Premier volume de l’Atlas des Sept Cités, Bejofa, la cité des voleurs, un supplément pour Nighprowler 2 consacré à la description d’une cité indépendante proche de Samarande vient de sortir aux éditions 2d sans faces.
Voir Bejofa et mourir.
« Chaque homme, poète ou non, se choisit une ou deux villes, patries idéales qu’il fait habiter par ses rêves, dont il se figure les palais, les rues, les maisons, les aspects, d’après une architecture intérieure, à peu près comme Pinarèse se plaît à bâtir avec sa pointe d’aquafortiste, des constructions chimériques, mais douées d’une réalité puissante et mystérieuse. Qui jette les fondations de cette ville intuitive ? Il serait difficile de le dire. Les récits, les gravures, la vue d’une carte de géographie, quelquefois l’euphonie ou la singularité du nom, un conte lu quand on était tout jeune, la moindre particularité : tout y contribue, tout y apporte sa pierre. »
Théophile Gautier, Venise, Les Editions de l’Amateur
Ce qu’écrivait Théophile Gautier tandis qu’il approchait de la Cité des Doges* qu’il allait découvrir pour la première fois doit bien pouvoir s’appliquer aussi aux villes imaginaires, et partant aux villes créées par et pour le JdR. Parmi celles-ci (pour n’évoquer que les créations françaises) certaines ont fait date, voir école, comme Pole pour Bloodlust ou Samarande pour Nightprowler 1. Mais leur prototype reste Laelith, la cité créée en 1986 par l’équipe de Casus Belli. On en retrouve des réminiscences dans toutes les créations qui ont suivi, parfois de façon presque subliminale, presque un hommage, comme ce jeu de mots de la page 58 du supplément qui nous occupe (« Un prévôt mieux que deux Tulloras ») qui se trouvait déjà sous forme de crapoux dans le Laelith de 86 sous une forme très proche (de mémoire : « un Laelithien vaut mieux que deux Tulloras. Surtout que deux Tulloras d’égout »).
Bejofa, Bejofa, tes bons petits toits tout chauds…
Au-delà de ces considérations sur l’attachement particulier qu’on porte à telle ou telle cité et sur les filiations dans le petit monde du JdR, que dire de ce premier opus de l’Atlas des Sept Cités ? 96 pages en N&B, très denses très correctement illustrées (on est en net progrès de ce point de vue par rapport au livre de base) et agréablement mises en page, sous couverture souple en couleur qui nous présente dans un camaïeu de tons ocres une embuscade lâchement tendue à la prévôté.
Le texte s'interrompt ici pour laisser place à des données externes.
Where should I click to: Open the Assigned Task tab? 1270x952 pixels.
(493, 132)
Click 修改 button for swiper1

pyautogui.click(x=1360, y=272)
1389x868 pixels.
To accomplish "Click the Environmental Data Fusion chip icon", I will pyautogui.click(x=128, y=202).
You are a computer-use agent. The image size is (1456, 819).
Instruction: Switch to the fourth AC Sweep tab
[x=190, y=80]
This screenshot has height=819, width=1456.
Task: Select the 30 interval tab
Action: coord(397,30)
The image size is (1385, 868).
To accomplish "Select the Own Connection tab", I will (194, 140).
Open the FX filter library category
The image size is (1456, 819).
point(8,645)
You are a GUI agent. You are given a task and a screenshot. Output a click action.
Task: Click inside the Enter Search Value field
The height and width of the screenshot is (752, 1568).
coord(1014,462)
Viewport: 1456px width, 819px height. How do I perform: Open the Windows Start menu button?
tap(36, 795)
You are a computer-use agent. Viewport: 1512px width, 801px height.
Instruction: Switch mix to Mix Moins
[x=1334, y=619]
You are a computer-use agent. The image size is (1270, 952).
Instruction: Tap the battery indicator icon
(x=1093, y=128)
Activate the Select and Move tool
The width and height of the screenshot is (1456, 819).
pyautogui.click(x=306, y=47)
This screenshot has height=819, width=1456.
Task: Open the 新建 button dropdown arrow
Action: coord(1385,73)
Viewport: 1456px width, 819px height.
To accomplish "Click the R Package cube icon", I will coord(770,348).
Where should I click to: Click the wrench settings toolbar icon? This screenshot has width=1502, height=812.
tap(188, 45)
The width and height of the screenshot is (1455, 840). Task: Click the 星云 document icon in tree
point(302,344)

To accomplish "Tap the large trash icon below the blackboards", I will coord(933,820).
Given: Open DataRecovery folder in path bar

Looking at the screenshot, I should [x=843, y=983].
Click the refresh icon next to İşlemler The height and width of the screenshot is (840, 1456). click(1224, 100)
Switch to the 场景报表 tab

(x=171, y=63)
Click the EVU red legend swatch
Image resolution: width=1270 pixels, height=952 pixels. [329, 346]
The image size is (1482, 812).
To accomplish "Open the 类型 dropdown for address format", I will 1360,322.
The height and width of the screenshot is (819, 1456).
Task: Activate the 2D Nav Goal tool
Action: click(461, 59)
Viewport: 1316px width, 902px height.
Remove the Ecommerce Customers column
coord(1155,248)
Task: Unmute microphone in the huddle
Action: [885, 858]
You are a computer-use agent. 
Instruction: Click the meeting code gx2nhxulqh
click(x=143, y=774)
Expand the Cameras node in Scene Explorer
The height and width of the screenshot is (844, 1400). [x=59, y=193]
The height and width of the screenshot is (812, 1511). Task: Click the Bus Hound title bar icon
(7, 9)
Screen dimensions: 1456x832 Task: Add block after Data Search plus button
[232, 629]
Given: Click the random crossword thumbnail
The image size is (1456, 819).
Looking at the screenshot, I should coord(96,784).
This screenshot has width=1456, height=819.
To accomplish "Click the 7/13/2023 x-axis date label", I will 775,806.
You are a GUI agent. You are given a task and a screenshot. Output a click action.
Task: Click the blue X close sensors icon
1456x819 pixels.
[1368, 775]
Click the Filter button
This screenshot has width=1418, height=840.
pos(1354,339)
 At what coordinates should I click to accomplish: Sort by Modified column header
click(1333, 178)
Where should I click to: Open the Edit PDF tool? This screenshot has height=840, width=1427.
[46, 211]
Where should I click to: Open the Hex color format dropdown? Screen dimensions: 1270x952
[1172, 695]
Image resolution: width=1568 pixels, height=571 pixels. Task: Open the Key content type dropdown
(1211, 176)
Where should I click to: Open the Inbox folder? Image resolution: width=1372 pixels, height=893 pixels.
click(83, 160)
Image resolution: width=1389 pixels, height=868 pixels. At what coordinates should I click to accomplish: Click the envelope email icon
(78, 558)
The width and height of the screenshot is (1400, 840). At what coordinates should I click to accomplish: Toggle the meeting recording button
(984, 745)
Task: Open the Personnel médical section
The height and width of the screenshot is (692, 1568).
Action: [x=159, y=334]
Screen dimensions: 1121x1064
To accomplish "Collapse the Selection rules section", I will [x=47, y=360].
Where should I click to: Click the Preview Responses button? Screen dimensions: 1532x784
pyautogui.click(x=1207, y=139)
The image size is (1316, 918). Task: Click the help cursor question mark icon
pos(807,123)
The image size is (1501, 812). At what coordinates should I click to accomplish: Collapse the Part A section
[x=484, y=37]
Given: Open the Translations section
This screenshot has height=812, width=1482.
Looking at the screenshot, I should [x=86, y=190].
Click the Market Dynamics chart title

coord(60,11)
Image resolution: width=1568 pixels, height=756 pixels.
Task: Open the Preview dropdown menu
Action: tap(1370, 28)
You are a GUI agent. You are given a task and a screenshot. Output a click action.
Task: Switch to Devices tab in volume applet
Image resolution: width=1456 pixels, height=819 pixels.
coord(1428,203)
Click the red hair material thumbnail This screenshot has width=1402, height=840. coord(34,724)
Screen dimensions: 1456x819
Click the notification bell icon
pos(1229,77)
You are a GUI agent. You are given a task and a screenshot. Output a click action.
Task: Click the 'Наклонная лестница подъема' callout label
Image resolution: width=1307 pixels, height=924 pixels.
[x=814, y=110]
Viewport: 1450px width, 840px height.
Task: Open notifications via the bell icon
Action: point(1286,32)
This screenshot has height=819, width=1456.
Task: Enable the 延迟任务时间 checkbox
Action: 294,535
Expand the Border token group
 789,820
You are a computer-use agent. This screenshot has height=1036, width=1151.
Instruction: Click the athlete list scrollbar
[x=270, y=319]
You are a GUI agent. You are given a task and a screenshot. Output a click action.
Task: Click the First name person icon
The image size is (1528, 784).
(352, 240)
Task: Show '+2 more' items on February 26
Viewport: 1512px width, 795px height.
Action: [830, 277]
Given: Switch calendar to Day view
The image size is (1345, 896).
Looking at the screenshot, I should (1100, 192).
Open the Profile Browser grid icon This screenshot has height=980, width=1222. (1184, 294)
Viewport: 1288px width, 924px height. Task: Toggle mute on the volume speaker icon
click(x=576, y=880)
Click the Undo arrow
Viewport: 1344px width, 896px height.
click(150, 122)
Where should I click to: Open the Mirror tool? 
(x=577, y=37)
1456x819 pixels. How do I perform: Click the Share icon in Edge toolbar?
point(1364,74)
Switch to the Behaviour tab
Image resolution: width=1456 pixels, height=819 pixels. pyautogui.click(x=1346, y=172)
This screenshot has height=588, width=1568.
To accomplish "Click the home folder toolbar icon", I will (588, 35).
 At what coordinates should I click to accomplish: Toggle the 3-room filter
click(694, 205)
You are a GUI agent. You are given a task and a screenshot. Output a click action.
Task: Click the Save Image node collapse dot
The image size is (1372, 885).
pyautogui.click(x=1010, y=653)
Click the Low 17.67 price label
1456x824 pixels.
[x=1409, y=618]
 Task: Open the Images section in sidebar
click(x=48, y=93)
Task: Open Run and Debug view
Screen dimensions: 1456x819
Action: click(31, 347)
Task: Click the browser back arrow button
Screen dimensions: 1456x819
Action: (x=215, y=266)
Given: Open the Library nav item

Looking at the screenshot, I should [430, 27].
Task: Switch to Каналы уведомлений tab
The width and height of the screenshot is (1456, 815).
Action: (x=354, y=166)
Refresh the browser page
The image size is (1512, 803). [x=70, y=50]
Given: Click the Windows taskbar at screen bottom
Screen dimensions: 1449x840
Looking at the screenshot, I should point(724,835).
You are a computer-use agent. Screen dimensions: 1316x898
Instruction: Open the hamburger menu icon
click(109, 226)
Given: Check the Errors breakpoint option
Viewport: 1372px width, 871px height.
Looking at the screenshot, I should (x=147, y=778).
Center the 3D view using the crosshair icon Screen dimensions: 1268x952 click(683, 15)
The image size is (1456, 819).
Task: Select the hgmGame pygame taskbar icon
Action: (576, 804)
Au passage, il est bien dommage de ne pas avoir exploité le verso des rabats de la couverture qui permettent d’y glisser la carte qui accompagne le livre et dont nous parlerons juste après. Ceci dit il est probable que cela n’aurait fait que tirer le prix de l’ensemble à la hausse, et de ce point de vue on est déjà plus que limite. J’entends d’ici les mauvaises langues (non Suisses de leur état) s’écrier : 32 euros les 96 pages en N&B, à ce prix là ça ne s’appelle pas la Cité des Voleurs pour rien !
Quelqu’un a un plan ?
En plus d’un historique de la ville, de considérations sur ses institutions, son économie et ses us et coutumes ainsi que des développements sur la vie au travail et les loisirs de ses habitants vous trouverez dans ces pages une description de ses nombreuses prévôtés et encore plus nombreux quartiers. Vous pourrez aussi vous inspirer pour imaginer les bâtiments dans lesquels vos joueurs auront à pénétrer plus ou moins furtivement de ceux qui sont décrits et illustrer dans la partie réservée aux bâtiments et plans, et s’ils sont perdus vous pourrez déplier sur la table entre les tasses de café froid, le paquet de curly et leurs yeux ébahis la magnifique carte format A1 où, pour ainsi dire, on distingue chaque maison, et qui a demandé à son dessinateur beaucoup de persévérance.
Il faut noter que l’ouvrage contient aussi deux scénarios dont je ne peux encore rien dire car je ne les ai pas lus mais c’est toujours bon à prendre pour se mettre dans l’ambiance.
Bejo Messieurs Dames, je ne suis pas un voleur…
Pour conclure je voudrais dire que même si livre de base de Nightprowler 2 et les mécanismes de la nouvelle version sont globalement moins bien réussi que ceux de la première version, l’écran et ce premier atlas sont d’excellente qualité, ils comptent au rang de ces suppléments qui se lisent d’une traite et avec un réel plaisir (ce qui n’est pas si courant). Si on ajoute à cela que les suppléments sur les villes peuvent être achetés même si on n’a pas le jeu de base, juste pour le plaisir ou pour se documenter, il ne vous reste plus qu’à courir le voler. Euh, enfin, vous le procurer.